Ist ein Abbau der Flotte geplant?

Schönewald: Das ist mittelfristig das Ziel. Die Schiffe sind derzeit aber alle noch in einem guten Zustand, sodass aktuell lediglich bedingt Handlungsbedarf besteht. Wir wollen dennoch die Flotte reduzieren und nach und nach verjüngen. Nachdem die Einheiten der Feuerwehr ersetzt worden sind, sollen die der Polizei folgen.

Wie ist das neue Unternehmen personell aufgestellt?

Schönewald: Wir haben etwa 145 Mitarbeiter der HPA, die für die Flotte tätig sind. Als bisheriger Leiter des Flottenmanagements werde ich auch Mitglied der Geschäftsführung der Flotte Hamburg. Am 1. August 2017 übernimmt zudem Christopher Braun den Vorsitz der Geschäftsführung.
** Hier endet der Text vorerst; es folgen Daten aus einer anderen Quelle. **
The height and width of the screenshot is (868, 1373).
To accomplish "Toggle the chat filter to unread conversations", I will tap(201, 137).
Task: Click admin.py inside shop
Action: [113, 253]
Außerdem sollen voraussichtlich drei Mitarbeiter in der Verwaltung hinzukommen. Das ist in diesem begrenzten Umfang möglich, da alle Schiffe von Feuerwehr, Polizei und LSBG in Bareboat-Charter laufen, im Gegensatz zu den ehemaligen HPA-Schiffen. Wir müssen also kein zusätzliches Personal aufbauen, um diese Schiffe zu besetzen, aber auch keines abbauen.

Welche Ziele verfolgt die Flotte Hamburg?

Schönewald: Wir wollen der Ansprechpartner für die Stadt Hamburg sein, zuverlässig, transparent und kostengünstig. Darüber hinaus treiben wir die Digitalisierung voran und verfolgen nachhaltig das Thema Emissionssenkung/Grüne Flotte.

Wie wollen Sie die Flotte möglichst umweltfreundlich betreiben?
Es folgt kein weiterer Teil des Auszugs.